### TASK OBJECTIVE
Without reproducing any image, print the listing below exactly.

### DATA PROVIDED
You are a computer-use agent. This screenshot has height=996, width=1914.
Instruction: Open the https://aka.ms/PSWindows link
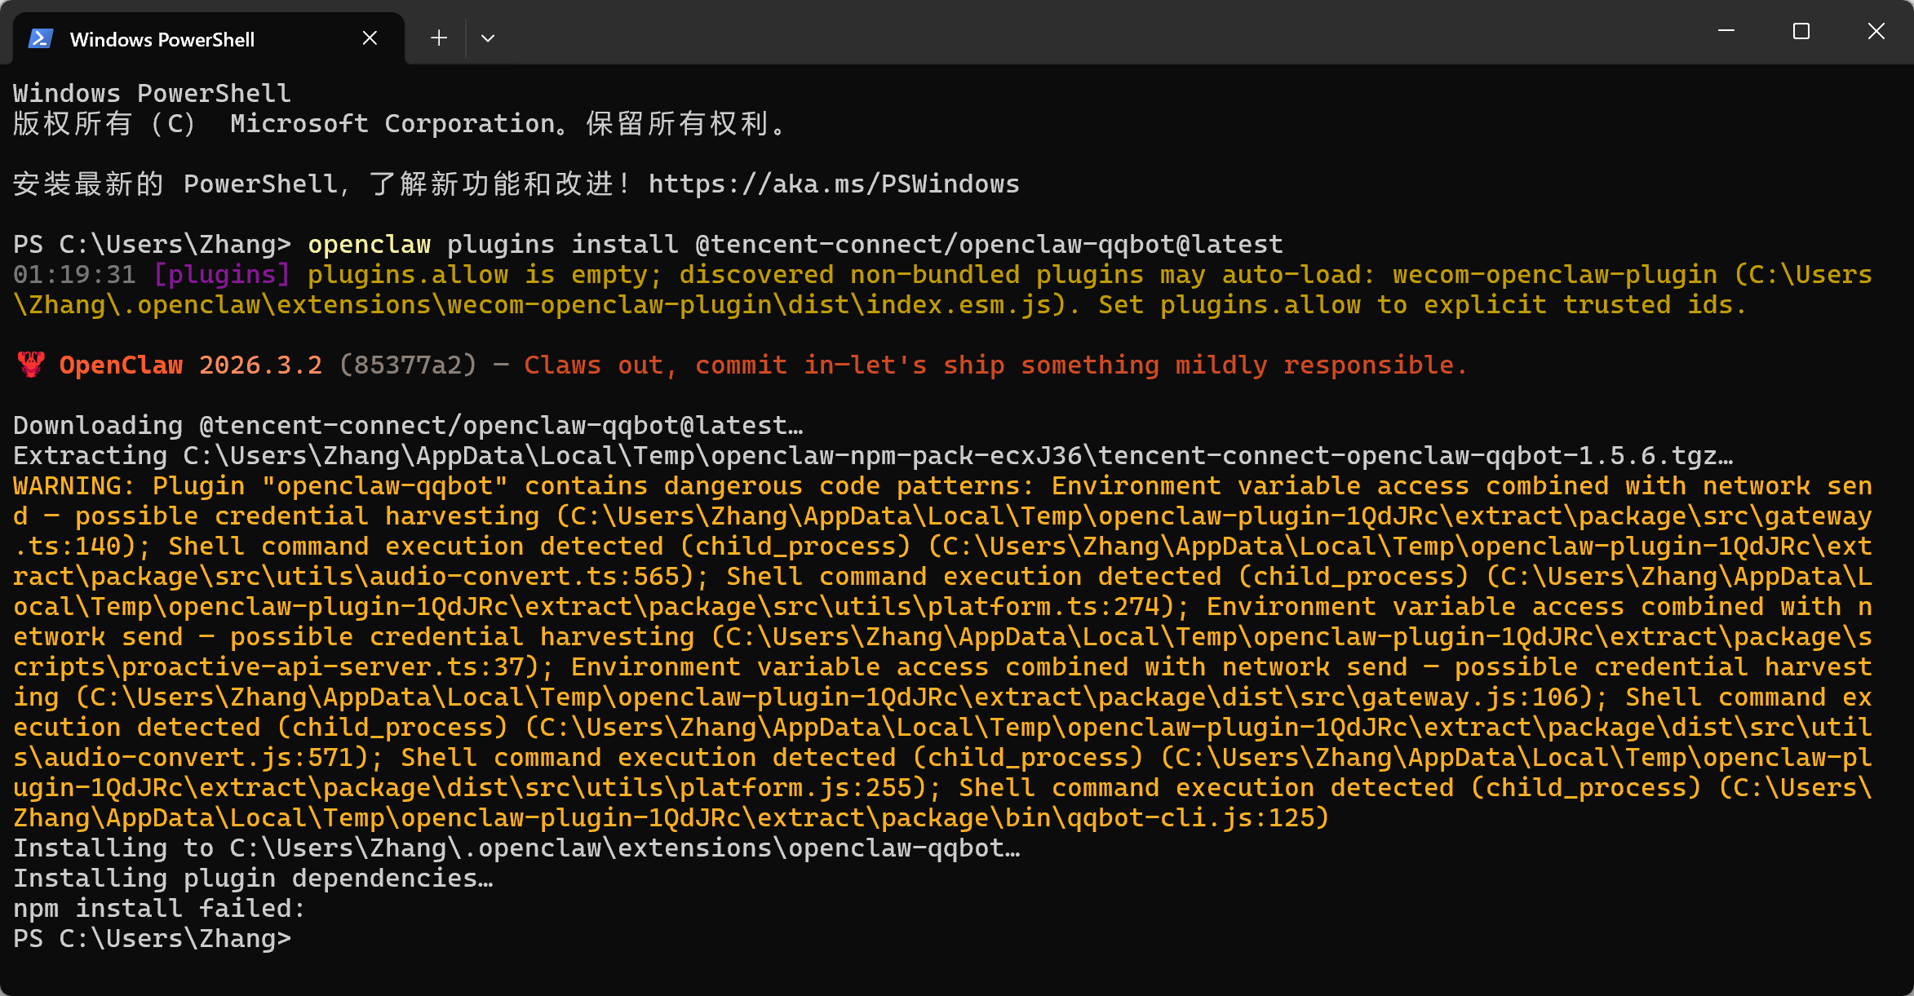tap(833, 184)
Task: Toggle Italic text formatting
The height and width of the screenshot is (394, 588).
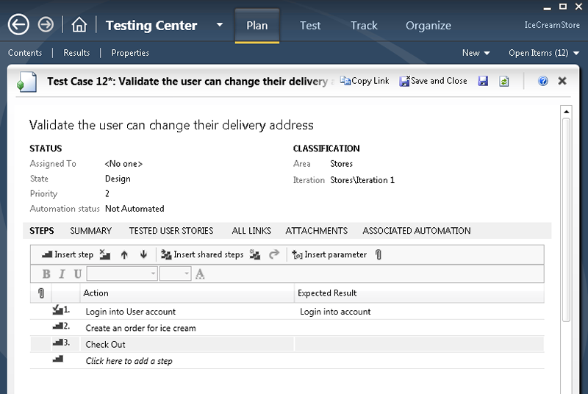Action: click(x=62, y=274)
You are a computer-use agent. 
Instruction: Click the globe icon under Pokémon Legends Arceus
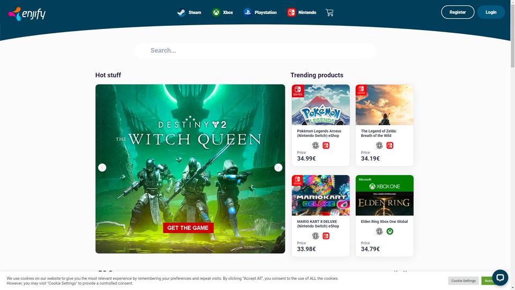[x=315, y=146]
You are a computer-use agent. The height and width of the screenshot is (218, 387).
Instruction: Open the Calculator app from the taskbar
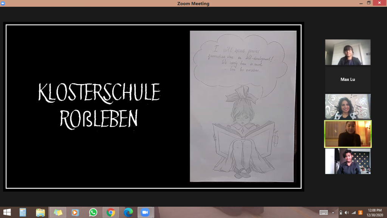coord(23,212)
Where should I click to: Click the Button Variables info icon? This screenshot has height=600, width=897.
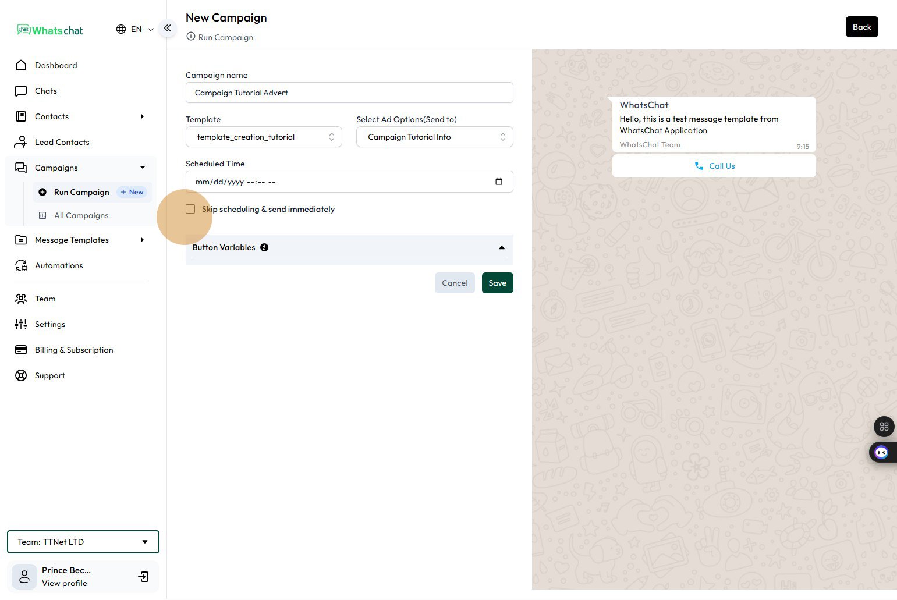(264, 247)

### EXERCISE SOLUTION
You are a computer-use agent. This screenshot has height=996, width=1914.
Instruction: Open the https://aka.ms/PSWindows link
tap(833, 184)
Task: Toggle Italic text formatting
The height and width of the screenshot is (394, 588).
Action: click(x=62, y=274)
You are a computer-use agent. 
Instruction: Click the globe icon under Pokémon Legends Arceus
[x=315, y=146]
You are a computer-use agent. The height and width of the screenshot is (218, 387).
Instruction: Open the Calculator app from the taskbar
coord(23,212)
Where should I click to: Click the Button Variables info icon? This screenshot has height=600, width=897.
(264, 247)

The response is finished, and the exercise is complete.